■ **Your task**:
From the listing below, retype exactly the line holding "About (1498, 42)", the line holding "Screenshot is 841x2576.", and the lines between them; skip everything else.

Start of Block

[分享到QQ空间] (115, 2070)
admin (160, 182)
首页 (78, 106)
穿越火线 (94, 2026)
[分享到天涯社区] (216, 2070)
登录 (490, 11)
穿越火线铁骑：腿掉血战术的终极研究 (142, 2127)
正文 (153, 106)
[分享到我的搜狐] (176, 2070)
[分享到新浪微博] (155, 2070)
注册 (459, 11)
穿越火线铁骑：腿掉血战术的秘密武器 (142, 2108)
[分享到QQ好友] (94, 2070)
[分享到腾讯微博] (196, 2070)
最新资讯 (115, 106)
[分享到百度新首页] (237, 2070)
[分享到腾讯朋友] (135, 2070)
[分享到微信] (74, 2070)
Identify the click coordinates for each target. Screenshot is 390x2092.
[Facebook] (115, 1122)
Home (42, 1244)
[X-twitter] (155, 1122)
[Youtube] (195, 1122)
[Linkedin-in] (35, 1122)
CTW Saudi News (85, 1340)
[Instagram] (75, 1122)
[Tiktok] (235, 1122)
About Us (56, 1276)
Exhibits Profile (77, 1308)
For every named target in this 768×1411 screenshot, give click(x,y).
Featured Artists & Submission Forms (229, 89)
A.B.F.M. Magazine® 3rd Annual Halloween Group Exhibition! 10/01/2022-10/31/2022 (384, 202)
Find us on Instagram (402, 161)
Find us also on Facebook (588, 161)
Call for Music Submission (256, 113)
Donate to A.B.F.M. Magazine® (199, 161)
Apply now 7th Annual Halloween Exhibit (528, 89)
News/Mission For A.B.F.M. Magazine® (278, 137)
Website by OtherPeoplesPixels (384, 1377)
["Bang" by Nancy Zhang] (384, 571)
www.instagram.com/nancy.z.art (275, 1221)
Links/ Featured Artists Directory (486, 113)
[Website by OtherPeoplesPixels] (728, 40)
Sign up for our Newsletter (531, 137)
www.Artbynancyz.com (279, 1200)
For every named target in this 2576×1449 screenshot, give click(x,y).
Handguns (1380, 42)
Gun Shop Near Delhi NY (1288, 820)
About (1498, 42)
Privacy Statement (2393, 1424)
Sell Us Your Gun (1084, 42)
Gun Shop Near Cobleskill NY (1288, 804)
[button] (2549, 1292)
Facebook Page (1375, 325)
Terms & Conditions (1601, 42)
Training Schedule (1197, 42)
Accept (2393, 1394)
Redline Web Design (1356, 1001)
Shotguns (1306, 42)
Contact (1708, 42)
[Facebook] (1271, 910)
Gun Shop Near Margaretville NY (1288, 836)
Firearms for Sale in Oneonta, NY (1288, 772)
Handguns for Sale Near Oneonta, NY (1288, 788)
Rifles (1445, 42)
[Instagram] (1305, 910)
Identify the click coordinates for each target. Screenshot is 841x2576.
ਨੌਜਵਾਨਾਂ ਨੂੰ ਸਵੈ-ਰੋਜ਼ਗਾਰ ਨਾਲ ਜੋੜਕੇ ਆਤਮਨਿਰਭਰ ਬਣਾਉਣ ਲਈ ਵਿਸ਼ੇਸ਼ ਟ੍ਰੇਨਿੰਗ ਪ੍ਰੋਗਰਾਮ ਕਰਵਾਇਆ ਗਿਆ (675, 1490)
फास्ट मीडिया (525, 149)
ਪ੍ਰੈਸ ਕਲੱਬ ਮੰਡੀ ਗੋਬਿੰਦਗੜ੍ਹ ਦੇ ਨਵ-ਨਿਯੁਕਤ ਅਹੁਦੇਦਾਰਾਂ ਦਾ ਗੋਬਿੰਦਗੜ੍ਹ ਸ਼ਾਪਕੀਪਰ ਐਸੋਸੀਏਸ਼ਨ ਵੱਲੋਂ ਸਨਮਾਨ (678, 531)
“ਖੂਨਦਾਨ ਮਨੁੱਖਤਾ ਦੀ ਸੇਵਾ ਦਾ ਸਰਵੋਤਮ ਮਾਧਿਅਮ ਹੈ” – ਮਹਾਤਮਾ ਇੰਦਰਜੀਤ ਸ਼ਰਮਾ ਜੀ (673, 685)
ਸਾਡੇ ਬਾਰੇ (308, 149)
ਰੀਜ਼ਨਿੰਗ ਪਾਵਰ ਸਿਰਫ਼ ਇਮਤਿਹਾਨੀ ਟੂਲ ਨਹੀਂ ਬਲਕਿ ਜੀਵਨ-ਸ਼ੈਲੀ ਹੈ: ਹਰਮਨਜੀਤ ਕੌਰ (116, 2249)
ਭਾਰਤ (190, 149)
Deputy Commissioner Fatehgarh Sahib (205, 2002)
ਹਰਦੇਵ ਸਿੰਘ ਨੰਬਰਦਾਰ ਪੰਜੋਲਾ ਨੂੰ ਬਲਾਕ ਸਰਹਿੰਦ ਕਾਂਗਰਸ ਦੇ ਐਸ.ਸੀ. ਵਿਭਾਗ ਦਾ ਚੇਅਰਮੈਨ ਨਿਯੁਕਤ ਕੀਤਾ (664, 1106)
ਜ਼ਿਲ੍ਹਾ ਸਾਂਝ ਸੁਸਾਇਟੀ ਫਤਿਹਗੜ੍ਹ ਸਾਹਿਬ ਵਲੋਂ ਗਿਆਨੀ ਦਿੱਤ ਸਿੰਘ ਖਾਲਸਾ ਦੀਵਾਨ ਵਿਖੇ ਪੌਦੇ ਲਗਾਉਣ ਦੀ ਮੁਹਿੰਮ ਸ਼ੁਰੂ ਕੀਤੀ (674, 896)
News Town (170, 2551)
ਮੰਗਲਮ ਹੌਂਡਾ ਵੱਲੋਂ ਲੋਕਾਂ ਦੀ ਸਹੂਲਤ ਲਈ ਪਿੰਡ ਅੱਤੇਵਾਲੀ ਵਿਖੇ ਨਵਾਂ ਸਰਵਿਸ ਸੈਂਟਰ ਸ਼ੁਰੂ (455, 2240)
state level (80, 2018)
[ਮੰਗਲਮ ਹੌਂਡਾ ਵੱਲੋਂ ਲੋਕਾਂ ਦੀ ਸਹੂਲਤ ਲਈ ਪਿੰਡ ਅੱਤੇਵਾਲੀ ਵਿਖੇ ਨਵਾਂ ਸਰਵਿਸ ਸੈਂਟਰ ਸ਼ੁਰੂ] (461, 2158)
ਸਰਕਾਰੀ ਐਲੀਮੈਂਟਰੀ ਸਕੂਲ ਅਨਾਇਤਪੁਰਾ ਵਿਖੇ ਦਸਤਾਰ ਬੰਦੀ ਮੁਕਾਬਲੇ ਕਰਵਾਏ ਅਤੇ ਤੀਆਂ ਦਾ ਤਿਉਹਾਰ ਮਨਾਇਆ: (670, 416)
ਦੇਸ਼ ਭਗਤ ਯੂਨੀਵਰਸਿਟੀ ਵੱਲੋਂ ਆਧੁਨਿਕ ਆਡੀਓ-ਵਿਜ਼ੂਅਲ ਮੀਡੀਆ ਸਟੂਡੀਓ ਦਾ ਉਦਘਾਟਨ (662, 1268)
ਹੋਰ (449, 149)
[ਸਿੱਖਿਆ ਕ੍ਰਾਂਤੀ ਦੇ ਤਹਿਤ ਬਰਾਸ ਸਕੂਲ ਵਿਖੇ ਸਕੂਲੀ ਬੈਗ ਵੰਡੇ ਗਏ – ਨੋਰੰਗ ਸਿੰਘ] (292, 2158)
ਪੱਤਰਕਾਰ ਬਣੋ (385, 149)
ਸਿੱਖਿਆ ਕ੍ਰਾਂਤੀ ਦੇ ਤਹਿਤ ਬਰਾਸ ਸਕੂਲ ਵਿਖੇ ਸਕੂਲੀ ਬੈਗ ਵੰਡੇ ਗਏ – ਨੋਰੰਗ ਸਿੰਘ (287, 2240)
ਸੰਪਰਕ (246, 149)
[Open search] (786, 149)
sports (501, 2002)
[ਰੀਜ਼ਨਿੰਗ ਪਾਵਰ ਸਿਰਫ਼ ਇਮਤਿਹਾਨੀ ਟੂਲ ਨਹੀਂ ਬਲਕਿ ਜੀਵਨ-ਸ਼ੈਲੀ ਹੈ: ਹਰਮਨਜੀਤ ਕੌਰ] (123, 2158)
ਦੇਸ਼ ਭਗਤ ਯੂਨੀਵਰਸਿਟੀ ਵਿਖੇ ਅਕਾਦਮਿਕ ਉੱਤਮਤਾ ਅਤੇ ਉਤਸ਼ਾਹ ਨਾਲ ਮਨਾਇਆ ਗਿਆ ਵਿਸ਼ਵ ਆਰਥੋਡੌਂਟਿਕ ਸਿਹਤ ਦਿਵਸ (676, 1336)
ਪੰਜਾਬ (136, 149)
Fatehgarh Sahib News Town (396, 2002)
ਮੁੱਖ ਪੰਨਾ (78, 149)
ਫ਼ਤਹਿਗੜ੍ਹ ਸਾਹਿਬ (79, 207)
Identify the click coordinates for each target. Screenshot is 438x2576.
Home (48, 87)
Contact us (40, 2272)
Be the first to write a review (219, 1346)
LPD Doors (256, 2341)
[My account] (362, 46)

End of Block

■ **Solution to this exercise**:
About (1498, 42)
Privacy Statement (2393, 1424)
Sell Us Your Gun (1084, 42)
Gun Shop Near Cobleskill NY (1288, 804)
[button] (2549, 1292)
Facebook Page (1375, 325)
Terms & Conditions (1601, 42)
Training Schedule (1197, 42)
Accept (2393, 1394)
Redline Web Design (1356, 1001)
Shotguns (1306, 42)
Contact (1708, 42)
[Facebook] (1271, 910)
Gun Shop Near Margaretville NY (1288, 836)
Firearms for Sale in Oneonta, NY (1288, 772)
Handguns for Sale Near Oneonta, NY (1288, 788)
Rifles (1445, 42)
[Instagram] (1305, 910)
Identify the click coordinates for each target. Screenshot is 841x2576.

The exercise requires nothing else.